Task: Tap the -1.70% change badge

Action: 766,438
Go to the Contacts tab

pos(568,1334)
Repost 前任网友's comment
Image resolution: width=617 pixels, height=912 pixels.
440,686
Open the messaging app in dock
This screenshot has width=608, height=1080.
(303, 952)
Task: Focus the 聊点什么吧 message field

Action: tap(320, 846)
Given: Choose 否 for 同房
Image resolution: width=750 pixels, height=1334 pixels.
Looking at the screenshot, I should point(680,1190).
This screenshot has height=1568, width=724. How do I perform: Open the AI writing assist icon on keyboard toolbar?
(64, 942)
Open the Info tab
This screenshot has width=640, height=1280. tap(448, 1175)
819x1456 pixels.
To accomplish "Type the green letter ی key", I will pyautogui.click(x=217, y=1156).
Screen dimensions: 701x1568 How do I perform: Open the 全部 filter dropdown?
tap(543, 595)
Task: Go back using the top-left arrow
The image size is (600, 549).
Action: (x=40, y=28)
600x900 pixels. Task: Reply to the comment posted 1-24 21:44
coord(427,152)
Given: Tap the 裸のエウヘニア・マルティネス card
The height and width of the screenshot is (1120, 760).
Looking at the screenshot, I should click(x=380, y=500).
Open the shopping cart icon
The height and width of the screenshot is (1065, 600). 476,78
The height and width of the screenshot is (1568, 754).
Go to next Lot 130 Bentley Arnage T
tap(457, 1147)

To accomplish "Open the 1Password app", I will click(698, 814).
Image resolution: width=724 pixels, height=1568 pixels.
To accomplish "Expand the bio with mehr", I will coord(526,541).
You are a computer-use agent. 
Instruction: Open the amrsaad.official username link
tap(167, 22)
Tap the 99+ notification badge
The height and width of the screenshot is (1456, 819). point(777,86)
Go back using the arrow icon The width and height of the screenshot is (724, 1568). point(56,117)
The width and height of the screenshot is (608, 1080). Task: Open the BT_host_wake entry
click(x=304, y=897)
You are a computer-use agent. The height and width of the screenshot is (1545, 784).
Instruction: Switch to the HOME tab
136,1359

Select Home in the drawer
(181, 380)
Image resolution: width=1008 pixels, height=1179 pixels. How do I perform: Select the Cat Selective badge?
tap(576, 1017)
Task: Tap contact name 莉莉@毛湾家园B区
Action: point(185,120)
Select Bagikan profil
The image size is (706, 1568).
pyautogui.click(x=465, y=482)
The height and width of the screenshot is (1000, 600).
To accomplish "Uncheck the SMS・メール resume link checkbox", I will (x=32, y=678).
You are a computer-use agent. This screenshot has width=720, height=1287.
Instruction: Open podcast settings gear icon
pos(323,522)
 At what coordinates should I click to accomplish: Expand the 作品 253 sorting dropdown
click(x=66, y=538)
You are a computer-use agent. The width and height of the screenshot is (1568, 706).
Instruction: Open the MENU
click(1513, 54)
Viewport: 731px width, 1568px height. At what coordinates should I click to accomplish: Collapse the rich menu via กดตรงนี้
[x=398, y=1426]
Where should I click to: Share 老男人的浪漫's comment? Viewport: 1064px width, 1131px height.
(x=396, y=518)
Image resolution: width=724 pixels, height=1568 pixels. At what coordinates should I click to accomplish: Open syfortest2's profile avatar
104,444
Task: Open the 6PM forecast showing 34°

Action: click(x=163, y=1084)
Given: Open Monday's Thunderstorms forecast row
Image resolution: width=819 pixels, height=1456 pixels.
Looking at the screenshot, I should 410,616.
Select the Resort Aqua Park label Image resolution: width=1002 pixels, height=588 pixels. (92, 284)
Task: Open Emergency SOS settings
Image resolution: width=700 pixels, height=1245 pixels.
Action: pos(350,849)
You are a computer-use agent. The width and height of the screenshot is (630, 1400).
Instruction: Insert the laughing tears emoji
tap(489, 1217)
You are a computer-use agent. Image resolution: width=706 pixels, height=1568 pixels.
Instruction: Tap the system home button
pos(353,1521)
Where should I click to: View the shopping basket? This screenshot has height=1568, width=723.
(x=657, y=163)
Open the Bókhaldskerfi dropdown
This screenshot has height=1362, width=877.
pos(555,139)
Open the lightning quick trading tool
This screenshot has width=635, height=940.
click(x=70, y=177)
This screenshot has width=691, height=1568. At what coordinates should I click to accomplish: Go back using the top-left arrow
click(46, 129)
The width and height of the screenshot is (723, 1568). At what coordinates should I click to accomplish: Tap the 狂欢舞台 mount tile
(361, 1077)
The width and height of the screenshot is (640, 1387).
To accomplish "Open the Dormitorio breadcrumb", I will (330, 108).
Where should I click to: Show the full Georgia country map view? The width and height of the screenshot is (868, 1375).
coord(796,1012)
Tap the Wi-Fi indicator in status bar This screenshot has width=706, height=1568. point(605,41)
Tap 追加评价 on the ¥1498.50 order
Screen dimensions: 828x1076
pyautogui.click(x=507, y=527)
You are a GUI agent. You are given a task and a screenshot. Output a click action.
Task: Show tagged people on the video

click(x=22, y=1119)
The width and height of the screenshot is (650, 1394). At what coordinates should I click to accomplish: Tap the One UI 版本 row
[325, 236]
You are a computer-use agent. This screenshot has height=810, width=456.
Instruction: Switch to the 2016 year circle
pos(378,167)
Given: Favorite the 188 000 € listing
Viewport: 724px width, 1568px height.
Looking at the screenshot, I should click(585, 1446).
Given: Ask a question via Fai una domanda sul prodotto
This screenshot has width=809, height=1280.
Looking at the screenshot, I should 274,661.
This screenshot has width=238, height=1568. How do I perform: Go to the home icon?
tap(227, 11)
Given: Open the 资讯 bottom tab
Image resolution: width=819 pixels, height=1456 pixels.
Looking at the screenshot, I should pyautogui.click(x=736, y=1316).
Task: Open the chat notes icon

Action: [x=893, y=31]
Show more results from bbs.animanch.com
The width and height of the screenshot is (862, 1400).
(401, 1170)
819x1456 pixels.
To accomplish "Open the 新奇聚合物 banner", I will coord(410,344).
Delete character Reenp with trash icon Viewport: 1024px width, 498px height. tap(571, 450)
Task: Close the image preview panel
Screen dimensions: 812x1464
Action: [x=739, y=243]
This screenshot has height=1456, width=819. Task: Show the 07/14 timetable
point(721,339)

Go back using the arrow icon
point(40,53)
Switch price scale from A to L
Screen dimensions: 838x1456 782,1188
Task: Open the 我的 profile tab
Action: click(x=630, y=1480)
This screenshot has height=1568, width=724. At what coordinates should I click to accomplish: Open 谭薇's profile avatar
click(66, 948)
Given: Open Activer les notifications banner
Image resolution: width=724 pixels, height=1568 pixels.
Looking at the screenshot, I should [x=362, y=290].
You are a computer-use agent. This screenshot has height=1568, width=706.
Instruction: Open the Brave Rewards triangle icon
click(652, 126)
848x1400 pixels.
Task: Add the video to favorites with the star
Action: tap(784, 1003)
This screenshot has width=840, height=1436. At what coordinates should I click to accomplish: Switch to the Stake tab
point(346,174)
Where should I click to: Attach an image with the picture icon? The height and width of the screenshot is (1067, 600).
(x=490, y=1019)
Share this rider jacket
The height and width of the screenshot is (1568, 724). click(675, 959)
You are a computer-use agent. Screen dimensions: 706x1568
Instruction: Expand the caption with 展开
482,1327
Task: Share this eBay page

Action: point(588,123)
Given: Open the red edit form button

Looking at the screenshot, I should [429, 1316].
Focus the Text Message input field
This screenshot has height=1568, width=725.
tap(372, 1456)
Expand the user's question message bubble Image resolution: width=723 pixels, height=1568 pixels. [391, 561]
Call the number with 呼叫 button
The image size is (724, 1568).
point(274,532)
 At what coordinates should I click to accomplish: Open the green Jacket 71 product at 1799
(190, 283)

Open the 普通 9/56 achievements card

◆ **GIVEN REQUEST**: Copy everything from the start of the data down to the line containing "Action: tap(320, 846)", swapping "Contacts" for "Chats" and leaving the rest as is.

◆ **EXPECTED ANSWER**:
Task: Tap the -1.70% change badge

Action: 766,438
Go to the Chats tab

pos(568,1334)
Repost 前任网友's comment
Image resolution: width=617 pixels, height=912 pixels.
440,686
Open the messaging app in dock
This screenshot has width=608, height=1080.
(303, 952)
Task: Focus the 聊点什么吧 message field

Action: tap(320, 846)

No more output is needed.